• **Work to complete**
Copy out exactly the stretch of the listing below that begins at the line containing "Task: Close the Геопозиционирование tab" and ends at the line containing "Click the Additional Files tab", and copy nothing outside it.

• **Given records**
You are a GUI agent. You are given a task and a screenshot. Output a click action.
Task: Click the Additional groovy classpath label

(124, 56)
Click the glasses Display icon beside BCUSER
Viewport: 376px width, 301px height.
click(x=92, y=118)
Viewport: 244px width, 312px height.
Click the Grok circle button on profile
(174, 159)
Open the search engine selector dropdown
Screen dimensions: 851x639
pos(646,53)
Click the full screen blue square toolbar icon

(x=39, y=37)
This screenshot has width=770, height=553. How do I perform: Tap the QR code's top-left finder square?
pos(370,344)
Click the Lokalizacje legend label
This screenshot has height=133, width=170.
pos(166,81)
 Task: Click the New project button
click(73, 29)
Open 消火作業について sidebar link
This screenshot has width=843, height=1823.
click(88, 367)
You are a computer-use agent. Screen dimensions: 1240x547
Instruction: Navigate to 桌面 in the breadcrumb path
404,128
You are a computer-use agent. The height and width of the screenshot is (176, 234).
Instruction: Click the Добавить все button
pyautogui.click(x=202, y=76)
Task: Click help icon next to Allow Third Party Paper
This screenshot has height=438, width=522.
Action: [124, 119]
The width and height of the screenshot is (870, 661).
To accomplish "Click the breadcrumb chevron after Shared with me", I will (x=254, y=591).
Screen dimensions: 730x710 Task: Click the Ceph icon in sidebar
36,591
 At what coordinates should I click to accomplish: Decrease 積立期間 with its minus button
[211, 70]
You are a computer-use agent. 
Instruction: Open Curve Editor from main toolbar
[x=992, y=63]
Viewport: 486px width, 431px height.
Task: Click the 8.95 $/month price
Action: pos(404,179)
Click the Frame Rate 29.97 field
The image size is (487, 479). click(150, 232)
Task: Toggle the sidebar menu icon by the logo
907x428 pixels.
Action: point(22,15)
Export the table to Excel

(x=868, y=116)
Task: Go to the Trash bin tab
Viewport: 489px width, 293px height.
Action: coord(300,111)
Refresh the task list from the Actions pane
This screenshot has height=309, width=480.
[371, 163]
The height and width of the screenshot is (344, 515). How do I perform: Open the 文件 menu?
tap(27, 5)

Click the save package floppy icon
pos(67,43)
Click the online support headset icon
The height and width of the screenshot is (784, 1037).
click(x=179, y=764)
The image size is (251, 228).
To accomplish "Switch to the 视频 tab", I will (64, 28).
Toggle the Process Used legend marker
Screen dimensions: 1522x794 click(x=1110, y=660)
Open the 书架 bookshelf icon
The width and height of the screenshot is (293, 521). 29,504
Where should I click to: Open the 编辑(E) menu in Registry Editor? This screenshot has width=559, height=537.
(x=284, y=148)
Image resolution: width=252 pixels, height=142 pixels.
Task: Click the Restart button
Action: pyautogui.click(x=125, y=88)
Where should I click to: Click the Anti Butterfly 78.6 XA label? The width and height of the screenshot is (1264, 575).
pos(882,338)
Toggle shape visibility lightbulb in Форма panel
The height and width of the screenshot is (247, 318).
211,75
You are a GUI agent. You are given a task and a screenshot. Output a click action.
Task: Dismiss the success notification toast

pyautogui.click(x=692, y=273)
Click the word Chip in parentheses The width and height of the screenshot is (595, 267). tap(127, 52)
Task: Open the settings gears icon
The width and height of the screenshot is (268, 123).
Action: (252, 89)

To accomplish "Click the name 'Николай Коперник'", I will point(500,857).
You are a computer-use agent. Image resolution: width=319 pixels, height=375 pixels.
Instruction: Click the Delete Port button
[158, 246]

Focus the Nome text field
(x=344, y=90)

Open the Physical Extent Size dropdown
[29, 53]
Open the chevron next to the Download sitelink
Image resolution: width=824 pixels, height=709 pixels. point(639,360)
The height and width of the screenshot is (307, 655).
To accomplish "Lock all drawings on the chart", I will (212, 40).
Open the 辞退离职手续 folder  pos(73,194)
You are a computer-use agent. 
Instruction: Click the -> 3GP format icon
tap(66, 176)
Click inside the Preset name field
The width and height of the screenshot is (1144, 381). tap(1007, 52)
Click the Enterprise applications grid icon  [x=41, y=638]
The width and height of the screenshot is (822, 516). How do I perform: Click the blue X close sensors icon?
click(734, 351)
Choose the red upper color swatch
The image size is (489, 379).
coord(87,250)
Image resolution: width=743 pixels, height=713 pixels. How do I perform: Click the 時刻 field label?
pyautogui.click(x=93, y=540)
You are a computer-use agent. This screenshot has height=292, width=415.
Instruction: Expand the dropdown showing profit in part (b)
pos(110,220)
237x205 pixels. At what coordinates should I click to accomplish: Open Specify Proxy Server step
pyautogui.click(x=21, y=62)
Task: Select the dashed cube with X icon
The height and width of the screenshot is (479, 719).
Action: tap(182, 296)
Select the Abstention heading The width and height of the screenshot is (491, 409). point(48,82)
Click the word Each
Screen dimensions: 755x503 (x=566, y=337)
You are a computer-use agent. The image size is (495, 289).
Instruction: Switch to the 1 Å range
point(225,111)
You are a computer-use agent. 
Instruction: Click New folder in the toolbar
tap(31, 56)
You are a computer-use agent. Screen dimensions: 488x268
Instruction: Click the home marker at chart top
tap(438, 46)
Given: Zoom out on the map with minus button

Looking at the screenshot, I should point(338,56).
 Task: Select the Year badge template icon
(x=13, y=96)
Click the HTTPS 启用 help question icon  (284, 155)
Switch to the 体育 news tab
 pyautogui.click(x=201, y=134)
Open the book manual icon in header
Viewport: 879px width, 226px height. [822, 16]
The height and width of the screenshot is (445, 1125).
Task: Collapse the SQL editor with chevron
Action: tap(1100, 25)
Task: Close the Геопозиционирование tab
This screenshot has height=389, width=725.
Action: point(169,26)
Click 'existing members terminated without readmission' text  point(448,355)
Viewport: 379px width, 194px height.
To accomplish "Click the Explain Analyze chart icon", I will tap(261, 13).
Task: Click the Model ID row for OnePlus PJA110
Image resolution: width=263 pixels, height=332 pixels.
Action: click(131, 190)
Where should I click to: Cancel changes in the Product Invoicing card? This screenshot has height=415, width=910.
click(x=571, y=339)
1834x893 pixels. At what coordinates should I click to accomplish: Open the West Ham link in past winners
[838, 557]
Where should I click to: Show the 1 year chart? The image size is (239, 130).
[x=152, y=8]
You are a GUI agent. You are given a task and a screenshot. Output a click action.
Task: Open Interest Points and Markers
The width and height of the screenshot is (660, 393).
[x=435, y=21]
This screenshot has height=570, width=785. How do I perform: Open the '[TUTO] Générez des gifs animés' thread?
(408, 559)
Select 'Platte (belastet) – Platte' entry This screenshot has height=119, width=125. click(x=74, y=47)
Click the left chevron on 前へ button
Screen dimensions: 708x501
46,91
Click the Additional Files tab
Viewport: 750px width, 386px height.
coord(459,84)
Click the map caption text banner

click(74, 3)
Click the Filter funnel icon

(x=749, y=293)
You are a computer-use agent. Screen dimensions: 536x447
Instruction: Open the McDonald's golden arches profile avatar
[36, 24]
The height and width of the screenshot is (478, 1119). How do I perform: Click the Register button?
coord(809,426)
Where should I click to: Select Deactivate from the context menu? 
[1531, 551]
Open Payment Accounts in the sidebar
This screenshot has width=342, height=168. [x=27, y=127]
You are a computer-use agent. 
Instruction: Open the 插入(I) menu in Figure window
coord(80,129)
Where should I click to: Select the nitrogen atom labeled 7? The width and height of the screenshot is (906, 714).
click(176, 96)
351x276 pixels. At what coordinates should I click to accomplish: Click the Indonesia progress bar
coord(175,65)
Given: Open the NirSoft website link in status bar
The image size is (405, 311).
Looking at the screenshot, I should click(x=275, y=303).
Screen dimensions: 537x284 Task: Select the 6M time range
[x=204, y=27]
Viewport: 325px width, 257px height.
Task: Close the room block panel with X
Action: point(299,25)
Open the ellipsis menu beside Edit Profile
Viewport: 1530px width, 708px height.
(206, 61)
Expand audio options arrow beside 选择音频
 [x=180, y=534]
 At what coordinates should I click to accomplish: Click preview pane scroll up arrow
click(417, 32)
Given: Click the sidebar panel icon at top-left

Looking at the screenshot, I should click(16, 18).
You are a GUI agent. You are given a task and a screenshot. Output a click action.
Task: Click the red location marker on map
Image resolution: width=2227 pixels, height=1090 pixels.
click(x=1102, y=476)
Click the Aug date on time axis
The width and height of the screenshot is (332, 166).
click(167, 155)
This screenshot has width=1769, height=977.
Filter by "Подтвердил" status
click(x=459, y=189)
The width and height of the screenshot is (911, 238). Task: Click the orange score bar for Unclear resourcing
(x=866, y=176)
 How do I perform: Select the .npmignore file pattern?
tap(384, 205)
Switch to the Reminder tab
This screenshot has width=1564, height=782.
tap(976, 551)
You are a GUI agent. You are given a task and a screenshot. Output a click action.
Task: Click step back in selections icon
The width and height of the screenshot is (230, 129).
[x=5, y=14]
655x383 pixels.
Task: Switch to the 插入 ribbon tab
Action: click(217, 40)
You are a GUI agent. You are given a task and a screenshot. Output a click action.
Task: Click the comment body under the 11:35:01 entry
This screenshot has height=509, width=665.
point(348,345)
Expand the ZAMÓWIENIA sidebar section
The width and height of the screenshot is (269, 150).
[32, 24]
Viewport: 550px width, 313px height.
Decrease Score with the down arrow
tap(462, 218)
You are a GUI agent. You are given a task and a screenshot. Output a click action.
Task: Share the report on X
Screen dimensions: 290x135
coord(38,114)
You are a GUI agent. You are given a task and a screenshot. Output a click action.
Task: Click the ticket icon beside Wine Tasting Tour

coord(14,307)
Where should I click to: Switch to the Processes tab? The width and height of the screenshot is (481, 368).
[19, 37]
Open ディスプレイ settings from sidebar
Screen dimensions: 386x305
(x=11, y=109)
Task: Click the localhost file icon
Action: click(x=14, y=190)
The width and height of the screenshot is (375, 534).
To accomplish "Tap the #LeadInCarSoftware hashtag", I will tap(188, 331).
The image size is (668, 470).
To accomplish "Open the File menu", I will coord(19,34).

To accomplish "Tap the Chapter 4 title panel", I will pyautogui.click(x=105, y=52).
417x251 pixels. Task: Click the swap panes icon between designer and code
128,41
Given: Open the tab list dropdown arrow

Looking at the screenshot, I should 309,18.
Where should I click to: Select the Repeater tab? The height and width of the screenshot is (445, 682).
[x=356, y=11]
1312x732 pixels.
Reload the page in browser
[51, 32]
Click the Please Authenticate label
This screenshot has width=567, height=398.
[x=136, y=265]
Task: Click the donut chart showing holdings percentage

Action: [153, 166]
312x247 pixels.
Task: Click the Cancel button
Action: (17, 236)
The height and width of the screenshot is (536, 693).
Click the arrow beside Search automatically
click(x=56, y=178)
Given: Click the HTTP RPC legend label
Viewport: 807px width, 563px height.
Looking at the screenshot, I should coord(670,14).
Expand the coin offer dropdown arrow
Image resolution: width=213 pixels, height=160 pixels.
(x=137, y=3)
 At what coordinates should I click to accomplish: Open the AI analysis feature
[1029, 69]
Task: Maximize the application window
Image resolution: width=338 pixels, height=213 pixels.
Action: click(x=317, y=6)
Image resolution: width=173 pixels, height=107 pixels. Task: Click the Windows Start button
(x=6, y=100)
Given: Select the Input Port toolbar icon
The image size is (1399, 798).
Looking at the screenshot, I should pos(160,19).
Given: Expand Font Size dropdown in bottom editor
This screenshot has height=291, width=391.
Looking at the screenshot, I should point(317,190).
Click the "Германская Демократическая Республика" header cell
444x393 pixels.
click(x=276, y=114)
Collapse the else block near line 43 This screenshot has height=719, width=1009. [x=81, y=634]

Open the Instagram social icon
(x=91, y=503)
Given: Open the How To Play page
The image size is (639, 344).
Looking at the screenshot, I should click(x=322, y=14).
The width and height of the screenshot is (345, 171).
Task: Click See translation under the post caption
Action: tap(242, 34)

• **Answer box**
Task: Close the Геопозиционирование tab
This screenshot has height=389, width=725.
Action: point(169,26)
Click 'existing members terminated without readmission' text  point(448,355)
Viewport: 379px width, 194px height.
To accomplish "Click the Explain Analyze chart icon", I will tap(261, 13).
Task: Click the Model ID row for OnePlus PJA110
Image resolution: width=263 pixels, height=332 pixels.
Action: click(131, 190)
Where should I click to: Cancel changes in the Product Invoicing card? This screenshot has height=415, width=910.
click(x=571, y=339)
1834x893 pixels. At what coordinates should I click to accomplish: Open the West Ham link in past winners
[838, 557]
Where should I click to: Show the 1 year chart? The image size is (239, 130).
[x=152, y=8]
You are a GUI agent. You are given a task and a screenshot. Output a click action.
Task: Open Interest Points and Markers
The width and height of the screenshot is (660, 393).
[x=435, y=21]
This screenshot has height=570, width=785. How do I perform: Open the '[TUTO] Générez des gifs animés' thread?
(408, 559)
Select 'Platte (belastet) – Platte' entry This screenshot has height=119, width=125. click(x=74, y=47)
Click the left chevron on 前へ button
Screen dimensions: 708x501
46,91
Click the Additional Files tab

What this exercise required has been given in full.